Лев Николаевич проехал еще немного молча.

– Признаюсь, – сказал он, – я сейчас ехал и даже молился: молился, чтобы Бог помог мне высвободиться из этого положения.

Переехали канаву.

– Конечно, я молился тому Богу, который внутри меня.

Едем «елочками» – обычным местом прогулок обитателей Ясной Поляны. Уже близко дом. Лев Николаевич говорит:

– Я подумал сегодня, и даже хорошо помню место, где это было, в кабинете около полочки: как тяжело это мое особенное положение. Вы, может быть, не поверите мне, но я это совершенно искренно говорю, – Лев Николаевич положил даже руку на грудь, – уж я, кажется, должен быть удовлетворен славой, но я никак не могу понять, почему видят во мне что-то особенное, когда я положительно такой же человек, как и все, со всеми человеческими слабостями!.. И уважение мое не ценится просто, как уважение и любовь близкого человека, а этому придается какое-то особенное значение.

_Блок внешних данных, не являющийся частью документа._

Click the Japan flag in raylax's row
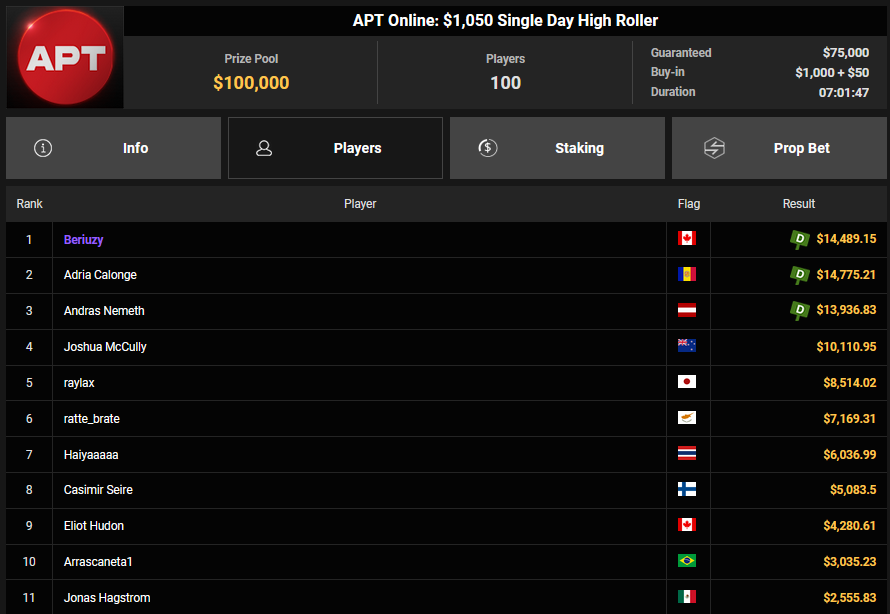The image size is (890, 614). 686,382
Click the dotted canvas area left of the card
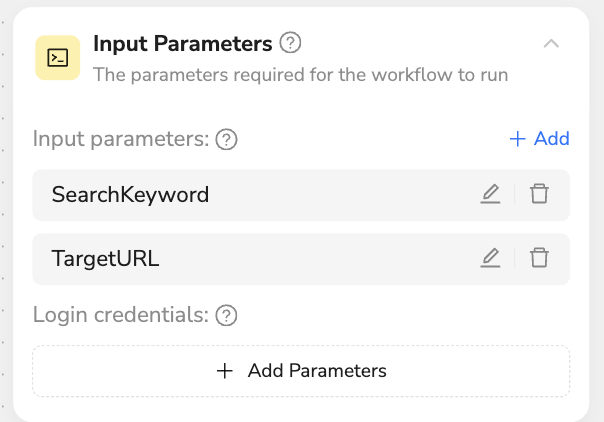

– Вы это говорите, Лев Николаевич, в связи или вне всякой связи с тем, что вы до этого говорили?

– С чем?

– С тем, что вы говорили о своих семейных делах, – об Александре Львовне, Софье Андреевне?

– Да как же, в связи!.. Вот у Софьи Андреевны боязнь лишиться моего расположения. Мои писания, рукописи вызывают соревнование из-за обладания ими. Так что имеешь простое, естественное общение только с самыми близкими людьми. И Саша попала в ту же колею. Я очень хотел бы быть, как Александр Петрович.

Александр Петрович, в прошлом – офицер, был бездомный старик, бродивший по помещичьим усадьбам.

– Скитаться, и чтобы добрые люди поили и кормили на старости лет… А это исключительное положение ужасно тягостно!

– Сами виноваты, Лев Николаевич! Зачем так много написали?

– Вот, вот, вот! – смеясь, подхватил он. – Моя вина, я виноват!.. Так же виноват, как то, что народил детей, и дети глупые и делают мне неприятности, и я виноват!..

27 сентября Александра Львовна и ее подруга, Варвара Михайловна, окончательно разругавшись и рассорившись с Софьей Андреевной, совсем покинули Ясную Поляну и переехали на жительство на хутор Александры Львовны в Телятинках (по соседству с домом Черткова). Оттуда Александра Львовна только приезжала каждые два-три дня, чтобы поработать в «ремингтонной» или взять с собой работу.

Ей захотелось узнать, как отец относится к ее поступку.

– Ближе к развязке! – сказал он.

И еще:

– Чем хуже, тем лучше!

И далее:

– Все к одному концу!

Не поняли. Не уразумели. Видели в его ответах только обвинение Софьи Андреевны. Продолжали ту же самую игру, ту же самую тактику.

Лев Николаевич, конечно, не мог вместе с Софьей Андреевной желать, чтобы их дети и внуки вторично обогатились после его смерти за счет 50-летней монополии на издание его сочинений. Напротив, его желанием и волей было, чтобы книги его были освобождены от монополии и стали вследствие этого дешевы и доступны бедным людям. Его отнюдь не радовало также ни за себя, ни за семью положение землевладельцев, – самым горячим его желанием было передать землю тем, кто на ней работал, то есть крестьянам. Распоряжения о передаче сочинений в общую собственность, вернее, об уничтожении какой бы то ни было собственности на них, а также о выкупе у семьи земли для крестьян, были даны им его душеприказчикам – Черткову и Александре Львовне, сочувствовавшим этим распоряжениям.

Однако резкость младшей дочери и Черткова по отношению к Софье Андреевне Толстым отнюдь не одобрялась. Любовь Толстого к другу и дочери вовсе не стояла в противоречии с его любовью к жене. Между тем Чертков и Софья Андреевна, любя Толстого, ревновали его друг к другу, а другой близкий Толстому человек в доме, Александра Львовна, ревновала его ни к кому другому, как к собственной матери. Если он жалел Софью Андреевну или оказывал ей внимание, то Александра Львовна обижалась.